La meccanica generazionale è rigida, non comportando sostanzialmente nessun cambiamento alla trama, bensì solo differenze minori, sul piano estetico e delle statistiche. La diversificazione dei finali, infatti, non si lega a questa dinamica, bensì ad altri requisiti, come spesso avviene nei titoli di Compile Heart; purtroppo ciò vi costringerà a seguire attentamente una guida, perché non sempre risultano chiari tutti gli elementi che conducono al True Ending, l’unico davvero soddisfacente.
Un ultimo appunto va fatto in relazione alla durata, che è davvero impressionante: possiamo quantificarla in una sessantina di ore, e non stiamo parlando di completare il gioco al 100%. Tante, troppe a parere di chi scrive, soprattutto per un intreccio che dopo un po’ si perde, risultando impacciato e ridondante. Questo difetto caratterizza più di qualche JRPG, a dire il vero, tra filler e momenti di stanca. Talvolta sarebbe preferire offrire un’esperienza meno longeva, ma più “compatta”.

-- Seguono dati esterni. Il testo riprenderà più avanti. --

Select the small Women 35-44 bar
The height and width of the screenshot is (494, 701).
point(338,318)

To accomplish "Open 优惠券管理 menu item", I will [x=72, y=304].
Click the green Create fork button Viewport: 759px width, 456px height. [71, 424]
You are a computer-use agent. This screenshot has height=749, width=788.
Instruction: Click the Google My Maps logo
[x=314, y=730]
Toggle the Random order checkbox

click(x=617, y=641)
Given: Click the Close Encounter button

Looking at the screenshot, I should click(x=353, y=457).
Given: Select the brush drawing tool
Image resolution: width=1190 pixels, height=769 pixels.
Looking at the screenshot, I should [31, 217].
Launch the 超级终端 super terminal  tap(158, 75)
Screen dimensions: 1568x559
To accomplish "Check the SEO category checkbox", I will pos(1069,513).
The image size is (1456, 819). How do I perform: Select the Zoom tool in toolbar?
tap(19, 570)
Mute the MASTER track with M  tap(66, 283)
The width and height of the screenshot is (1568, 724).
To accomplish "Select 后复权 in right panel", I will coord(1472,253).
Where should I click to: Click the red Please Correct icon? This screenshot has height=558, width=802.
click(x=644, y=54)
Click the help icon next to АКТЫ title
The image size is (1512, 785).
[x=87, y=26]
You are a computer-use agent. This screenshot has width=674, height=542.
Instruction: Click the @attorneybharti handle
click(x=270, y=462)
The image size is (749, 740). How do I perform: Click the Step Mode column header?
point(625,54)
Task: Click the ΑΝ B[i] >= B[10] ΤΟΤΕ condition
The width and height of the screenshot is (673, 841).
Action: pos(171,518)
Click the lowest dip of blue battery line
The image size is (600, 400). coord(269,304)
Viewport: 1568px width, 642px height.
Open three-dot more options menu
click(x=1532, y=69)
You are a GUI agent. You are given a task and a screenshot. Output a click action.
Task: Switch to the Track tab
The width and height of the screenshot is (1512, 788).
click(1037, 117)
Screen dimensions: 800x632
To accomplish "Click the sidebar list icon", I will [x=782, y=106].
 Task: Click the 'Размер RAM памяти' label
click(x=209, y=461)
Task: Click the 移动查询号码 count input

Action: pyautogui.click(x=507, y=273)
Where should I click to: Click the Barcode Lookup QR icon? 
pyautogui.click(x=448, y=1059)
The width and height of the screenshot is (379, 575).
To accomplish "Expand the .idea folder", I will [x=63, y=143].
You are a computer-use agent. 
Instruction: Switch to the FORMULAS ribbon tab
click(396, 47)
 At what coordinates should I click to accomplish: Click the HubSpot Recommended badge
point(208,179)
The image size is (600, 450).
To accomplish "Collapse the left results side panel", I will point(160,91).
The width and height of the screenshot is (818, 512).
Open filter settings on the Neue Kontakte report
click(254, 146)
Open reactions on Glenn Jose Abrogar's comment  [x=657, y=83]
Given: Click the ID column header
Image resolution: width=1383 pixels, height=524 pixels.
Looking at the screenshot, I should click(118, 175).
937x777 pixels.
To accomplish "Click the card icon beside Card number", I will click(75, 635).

Chiudiamo la nostra analisi con l’aspetto tecnico, altro campo in cui Idea Factory ha voluto migliorare rispetto al passato. Per quanto Agarest: Generations of War 2 rimanga un prodotto sfacciatamente low budget, possiamo notare dei miglioramenti negli sprite, finalmente in alta definizione, anche se comunque non raggiungono la nitidezza di un quasi coevo Disgaea 4, nonché nell’AAA (Active Animation Adventure) system, che anima gli artwork attraverso i quali viene gestita la narrazione (come nelle visual novel), e lo fa più fluidamente rispetto al suo predecessore, anche se non è ancora stato raggiunto lo stato dell’arte.
Il lavoro svolto con Agarest: Generations of War 2 è stato corposo, e in un certo senso anche coraggioso, visto che è andato addirittura a cambiare (sotto-)genere. I fan troveranno comunque punti di contatto con i titoli precedenti, e potranno apprezzare il nuovo battle system, soprattutto se hanno masticato qualche altro lavoro del developer, come è probabile. Ad ogni modo, ciò non deve portare a trascurare i difetti del gioco, che si rivolge ad una stretta cerchia di pazienti appassionati. Come se ci fosse bisogno di ribadirlo.